A little more than a month ago, the Indian government unveiled a grand campaign to spur innovation among startups. The Startup India programme, a pet project of Prime Minister Narendra Modi, hopes to harness the ‘energy and drive’ of a ‘nation of youngsters’ in order to dramatically boost job creation and kick-start economic growth.

While the grand showcase of new-age Indian industry was underway, in Mumbai, the nation’s financial capital, a fire erupted in the city’s largest landfill which was so large that it could be seen from space. The blaze in the Deonar landfill — which blanketed Mumbai in thick smog for days and temporarily made its air quality even worse than New Delhi’s — is the result of a complete absence of standard waste management procedures at a dump yard that handles nearly 6,000 tonnes of waste every day.

The inferno in Deonar is symptomatic of a malaise that plagues the entire nation. For a country that prides itself on an ancient cultural heritage in which being eco-friendly was an integral and natural part of everyday life, modern India seems to have lost its way almost entirely. Vedic environmentalism is now the stuff of political propaganda and a culture of limitless apathy is its replacement. Despite the launch of the high-profile Swachh Bharat mission aimed at cleaning up Indian public spaces, the country is finding it next to impossible to protect its environment from the excesses of its population. Meanwhile, Japan, a country where public trash cans are almost unheard of, somehow manages to remain free of the plastic blight that India is choking on.

Clearly, the problem has to do with attitudes. Changing the deep-rooted culture of indifference towards the environment will be a complicated, long-drawn out process that will require decades of efforts towards environmental education and awareness. Thankfully, the demographics of this challenge are favourable. According to a United Nations Population Fund report, India has the largest youth population in the world with 356 million people — roughly 28 per cent of the population — in the 10-24 age group. This presents India with a unique opportunity to raise a generation of environmentally conscious citizens at a time when the world finds itself on the cusp of significant climate change due to human actions.

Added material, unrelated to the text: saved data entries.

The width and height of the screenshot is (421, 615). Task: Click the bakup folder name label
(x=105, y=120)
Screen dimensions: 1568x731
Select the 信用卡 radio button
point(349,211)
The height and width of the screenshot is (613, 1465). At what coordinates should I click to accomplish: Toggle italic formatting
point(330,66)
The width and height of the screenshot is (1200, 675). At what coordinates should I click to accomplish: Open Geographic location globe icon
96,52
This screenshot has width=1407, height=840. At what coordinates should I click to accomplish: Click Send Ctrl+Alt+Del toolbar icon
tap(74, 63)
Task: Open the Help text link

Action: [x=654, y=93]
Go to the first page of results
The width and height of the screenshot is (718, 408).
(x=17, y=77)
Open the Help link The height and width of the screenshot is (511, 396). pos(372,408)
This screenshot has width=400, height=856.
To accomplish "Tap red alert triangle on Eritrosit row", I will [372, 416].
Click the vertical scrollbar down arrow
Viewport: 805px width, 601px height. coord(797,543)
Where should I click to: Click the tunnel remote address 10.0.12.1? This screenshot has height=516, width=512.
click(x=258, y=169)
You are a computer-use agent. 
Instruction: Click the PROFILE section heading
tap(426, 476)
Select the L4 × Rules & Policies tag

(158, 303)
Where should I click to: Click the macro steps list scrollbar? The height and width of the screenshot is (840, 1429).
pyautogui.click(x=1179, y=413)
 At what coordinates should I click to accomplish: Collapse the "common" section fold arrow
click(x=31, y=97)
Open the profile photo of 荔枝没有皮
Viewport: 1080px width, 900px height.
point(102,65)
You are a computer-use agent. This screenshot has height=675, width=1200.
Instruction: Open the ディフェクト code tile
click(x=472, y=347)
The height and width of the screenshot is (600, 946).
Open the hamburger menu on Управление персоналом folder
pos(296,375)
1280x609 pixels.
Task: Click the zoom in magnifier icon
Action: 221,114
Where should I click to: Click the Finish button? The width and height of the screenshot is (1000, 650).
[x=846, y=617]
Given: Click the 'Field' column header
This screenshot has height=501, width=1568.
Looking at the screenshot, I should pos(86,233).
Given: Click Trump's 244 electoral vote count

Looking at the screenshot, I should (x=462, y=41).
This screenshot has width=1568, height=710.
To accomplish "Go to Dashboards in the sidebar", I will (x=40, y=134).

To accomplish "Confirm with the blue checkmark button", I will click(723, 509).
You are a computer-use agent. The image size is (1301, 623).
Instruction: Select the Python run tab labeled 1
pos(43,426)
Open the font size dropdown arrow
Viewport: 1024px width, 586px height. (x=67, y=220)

However, India has done little to capitalise on this enviable position. The National Action Plan on Climate Change, put forward by the Congress government in 2008, mentions education as a means for tackling climate change altogether too briefly and avoids specific recommendations entirely. Despite Article 6 of the UN Framework Convention on Climate Change stressing on the responsibility of signatories in promoting education for sustainable development (ESD), India is yet to incorporate ESD into its education system. Far from the intended vision, which proposes the incorporation of ESD concepts into every relevant subject, the current syllabus prescribed by the National Council of Educational Research and Training (NCERT), touches on climate change in a perfunctory manner in a single, relatively minor chapter.

The current administration’s climate action programmes — an ambitious clean energy plan foremost among them — also indicate a preference for pushing change exclusively through industry rather than taking a holistic approach that values increased awareness and human resource development. A 2012 report prepared by the Yale Center for Climate Communication reveals the dismal status quo this approach has left India with. The study, which involved a nation-wide survey across rural and urban areas, found that over 40 per cent of respondents had never heard of global warming. However, once provided with a short explanation, 70 per cent of them were able to recognise its effect on their lives and an overwhelming majority saw it as a significant threat.

With coordinated and concerted action, India’s demographic advantage could become a springboard that catalyses climate action and challenges India’s reputation as a nation of people who are apathetic to the state of the environment. However, the government needs to act quickly and decisively if it hopes to reach the next generation in time.